The risk of future cardiovascular events and poor quality of life is high after ischaemic stroke and TIA. The STROKE-CARD trial is the first large-scale randomized trial which reduced recurrent cardiovascular events (by approximately one third [5.4% vs. 8.3%]) and improved quality of life (p < 0.001) within 1 year after ischaemic stroke or TIA [19]. The intervention is pragmatic and thus easily to implement in clinical routine. It pursues the concept that optimal acute stroke care by the multidisciplinary stroke team does not stop when patients are discharged from hospital but extends to a thorough three-month assessment and individualized counselling. The intervention comprised an outpatient appointment for patients and care-givers scheduled three months after the index event to reevaluate stroke/TIA, to reassess risk factor levels and optimize secondary, to systematically screen for post-stroke complications and other health problems and to enhance patient self-empowerment and knowledge about CVD and to counsel patients on all matters raised by themselves or their care-givers.

Our previous trial also showed benefits in functional outcome 1 year after the index event. We now strive for an extension of follow-up up to 36–72 months for each participant and to prove whether the trial’s success is maintained in the long run.

Other long-term post-stroke disease management programs

Previous trials on long-term secondary prevention strategies and disease management programs in ischaemic stroke or TIA patients have shown variable improvements in risk factor control but most of them did not analyse potential effects on recurrent cardiovascular disease and stroke events. An overview on completed and ongoing trials focusing on multimodal secondary stroke prevention and disease management is provided in Table 4.

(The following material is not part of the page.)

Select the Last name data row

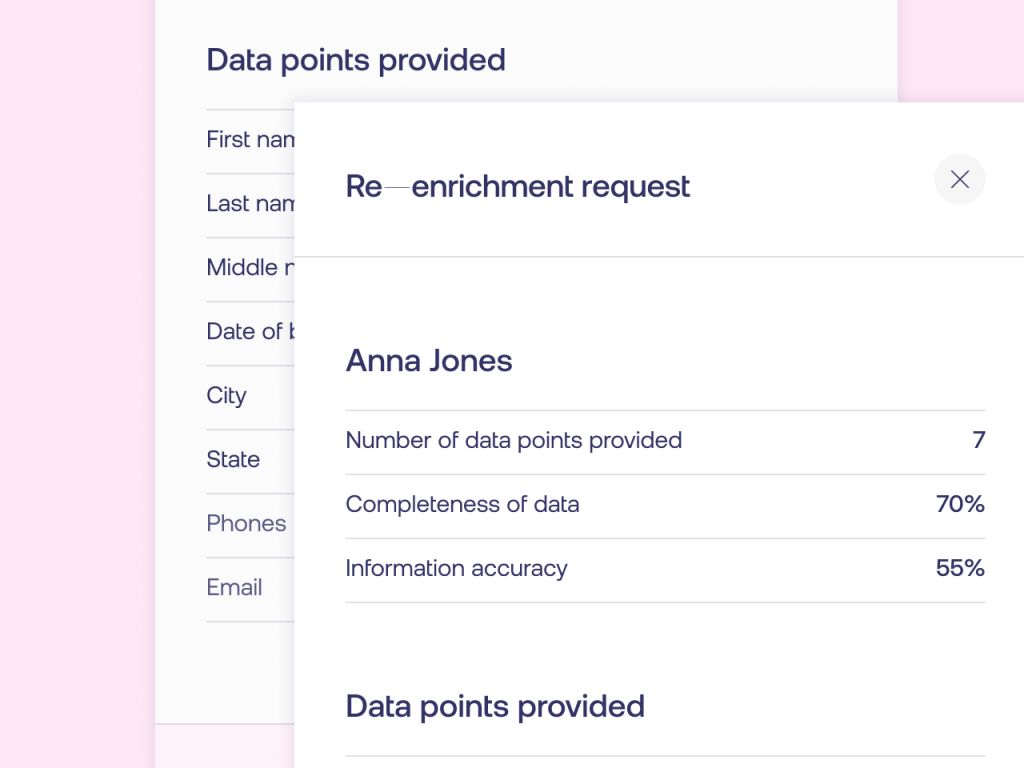pyautogui.click(x=250, y=204)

Table 4 Previous trials using post-stroke disease management programs and strategies with follow-up ≥ 2 years

The largest long-term follow up study for ischaemic stroke and TIA patients to date, the INSPiRE-TMS trial, showed various improvements in target levels of cardiovascular risk factors and improvement in functional outcome in subgroups after a follow up of 2 years but did not show any difference in recurrent vascular events. The study focused on minor stroke and TIA patients and moderate or severe strokes were excluded [48]. A recent Australian study reported improved cholesterol levels in ischaemic or haemorrhagic stroke patients after 2 years but was not designed and powered to detect differences in recurrent vascular events [49]. A trial from Japan had a different strategy and focused on lifestyle intervention and exercise training. The program reduced recurrent vascular events and improved risk factor target levels but had a limited sample size. However, the intervention that lasted for six months showed benefits after a 3 year follow-up [50]. Other studies showed no significant effects in risk factor target levels and were not designed or powered to detect differences in incident cardiovascular disease events [51, 52].

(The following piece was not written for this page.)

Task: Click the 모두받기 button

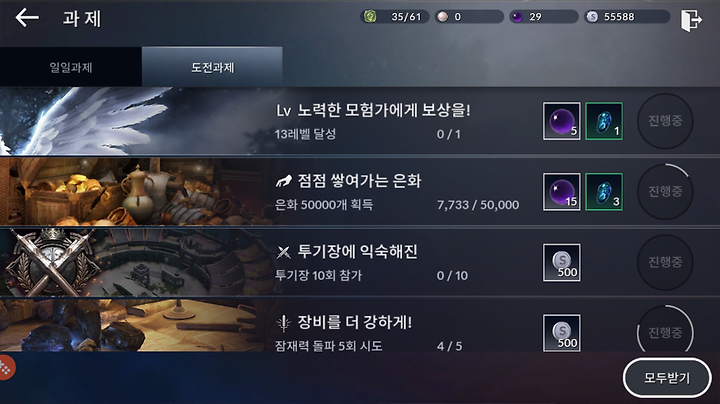Action: [667, 378]
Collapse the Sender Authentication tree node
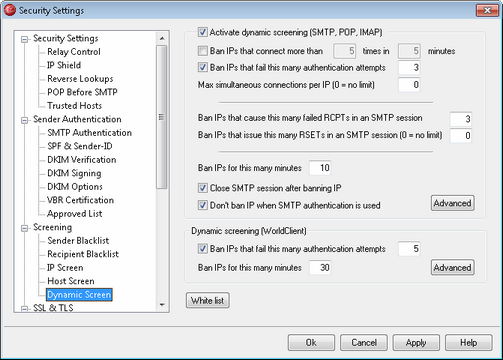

The intervention models in these post-stroke disease management programs varied widely concerning intensity and type of measures e.g. community-based interventions, nurse-led and educational interventions at various timepoints. Our STROKE-CARD concept is a multidisciplinary but lean and cheap intervention leveraging contemporary e-technology and encouraging patient self-empowerment with the prospect of a widespread implementation.

Strengths and limitations

The unique features of the post-stroke disease management program STROKE-CARD rely on the comprehensive focus on both recurrent vascular events and post-stroke complications as well as health-related quality of life after stroke. Furthermore, the study included patients with various disease severity ranging from moderate risk TIA to severe strokes.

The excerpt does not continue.